Sunset Hill, Father’s Day
Exercise, observation and contemplation are not mutually exclusive
but may be orthogonal to each other, if I understand that word
aright. I’m trying to walk fast and notice everything and slip
into the poet-trance all at once. Sun and breeze after the night’s rain.
I won’t get far today because somehow I’ve become patriarch of the group,
and even slipping off for half an hour seems a betrayal. But it’s all right,
I’m out, it’s warm but not miserable, I can give up a few drops
of blood where blackberry thorns caught a wrist. That might be a tick
on my sock, but my legs seem uninvaded. Traffic and birdsong,
half-burnt embers in the fire ring. Nodding grasses with old words
to say. The valley spreading westward, definite but concealing
almost everything, as happens in these hills, as happens.

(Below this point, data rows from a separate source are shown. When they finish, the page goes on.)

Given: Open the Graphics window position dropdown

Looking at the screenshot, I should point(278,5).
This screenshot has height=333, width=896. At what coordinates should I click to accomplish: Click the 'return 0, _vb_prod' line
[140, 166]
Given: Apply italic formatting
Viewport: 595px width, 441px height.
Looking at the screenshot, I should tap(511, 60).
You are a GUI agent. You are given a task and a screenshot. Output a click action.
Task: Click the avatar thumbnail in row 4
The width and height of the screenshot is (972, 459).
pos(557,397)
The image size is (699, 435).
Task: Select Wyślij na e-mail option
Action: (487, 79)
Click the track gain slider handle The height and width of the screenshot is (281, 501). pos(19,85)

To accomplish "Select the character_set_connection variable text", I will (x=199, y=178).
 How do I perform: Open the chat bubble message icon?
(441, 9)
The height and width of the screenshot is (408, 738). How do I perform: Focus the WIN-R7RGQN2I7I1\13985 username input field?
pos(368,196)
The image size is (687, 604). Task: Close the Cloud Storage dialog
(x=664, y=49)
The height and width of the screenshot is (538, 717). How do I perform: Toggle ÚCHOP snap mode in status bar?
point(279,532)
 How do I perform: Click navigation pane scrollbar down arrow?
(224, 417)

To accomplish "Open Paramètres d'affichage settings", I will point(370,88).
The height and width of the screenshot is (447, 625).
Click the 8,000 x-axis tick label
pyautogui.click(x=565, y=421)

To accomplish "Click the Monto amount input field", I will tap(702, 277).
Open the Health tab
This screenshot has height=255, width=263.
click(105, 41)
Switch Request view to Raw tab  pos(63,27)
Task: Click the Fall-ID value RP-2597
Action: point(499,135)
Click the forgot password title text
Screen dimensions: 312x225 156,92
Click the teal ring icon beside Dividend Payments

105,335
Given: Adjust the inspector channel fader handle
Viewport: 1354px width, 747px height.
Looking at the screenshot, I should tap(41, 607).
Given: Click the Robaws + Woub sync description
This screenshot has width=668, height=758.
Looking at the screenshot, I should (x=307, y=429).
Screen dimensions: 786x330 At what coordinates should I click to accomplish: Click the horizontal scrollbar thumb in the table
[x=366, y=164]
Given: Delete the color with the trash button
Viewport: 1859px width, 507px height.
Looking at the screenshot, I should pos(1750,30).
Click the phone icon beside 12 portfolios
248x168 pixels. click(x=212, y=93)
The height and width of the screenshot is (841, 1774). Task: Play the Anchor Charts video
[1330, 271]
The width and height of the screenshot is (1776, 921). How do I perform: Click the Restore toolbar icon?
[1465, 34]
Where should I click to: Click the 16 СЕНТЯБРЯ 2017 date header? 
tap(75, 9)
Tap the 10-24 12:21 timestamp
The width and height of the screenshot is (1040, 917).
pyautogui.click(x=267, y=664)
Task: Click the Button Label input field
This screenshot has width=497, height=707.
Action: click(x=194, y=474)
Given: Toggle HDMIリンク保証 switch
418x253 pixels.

None of this is permanent, but some things are durable.
If the rocks remember anything, it won’t be me, passing sudden
as a cloud-shadow, heading back to hug my grandsons
large and small as they pile into their car seats, weary and happy,
sweaty from their play, as my sons and their wives speak softly
to them, take their own seats and back out, crunch the gravel lane
to the blacktop, to the highway that will smooth the boys home
as they grumble a little, as they nod, as they fade into easy dreams.